------ ESTRATTO DELLA FONTE
Il throwing è una spettacolare tecnica di miscelazione che da qualche anno spopola dietro i banchi bar di tutto il mondo.
Il throwing è una tecnica di miscelazione che ha origini molto antiche: le popolazioni asiatiche la utilizzavano (e la utilizzano) per raffreddare il tè caldo. Se vi capiterà di viaggiare in oriente è abbastanza comune vedere questo tipo di operazione, soprattutto nei mercati tradizionali. Nei bar era probabilmente utilizzata per miscelare drink prima dell’avvento del ghiaccio e degli shaker. Oggigiorno i bartender di tutto il mondo hanno riscoperto il throwing, tuttavia è utilizzato per altri motivi, sui quali ragioneremo in questo articolo.
Innanzitutto vorrei spiegare come funziona questa tecnica. A parole non è molto semplice, ma cercherò di fare del mio meglio.
------------
------ DATI
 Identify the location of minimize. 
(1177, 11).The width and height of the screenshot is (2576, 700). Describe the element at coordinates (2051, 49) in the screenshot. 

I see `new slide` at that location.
------------
**COSA FARE:**
[a] Ricopia dal testo sul throwing il passo che va da "Il throwing è una spettacolare" fino a "in questo articolo." compreso.
[b] Secondo il testo sul throwing, a che scopo le popolazioni asiatiche usavano questa tecnica?
Le righe non hanno alcun ruolo in questo.

**RISULTATI IN ORDINE:**
[a]
Il throwing è una spettacolare tecnica di miscelazione che da qualche anno spopola dietro i banchi bar di tutto il mondo.
Il throwing è una tecnica di miscelazione che ha origini molto antiche: le popolazioni asiatiche la utilizzavano (e la utilizzano) per raffreddare il tè caldo. Se vi capiterà di viaggiare in oriente è abbastanza comune vedere questo tipo di operazione, soprattutto nei mercati tradizionali. Nei bar era probabilmente utilizzata per miscelare drink prima dell’avvento del ghiaccio e degli shaker. Oggigiorno i bartender di tutto il mondo hanno riscoperto il throwing, tuttavia è utilizzato per altri motivi, sui quali ragioneremo in questo articolo.

[b] Per raffreddare il tè caldo.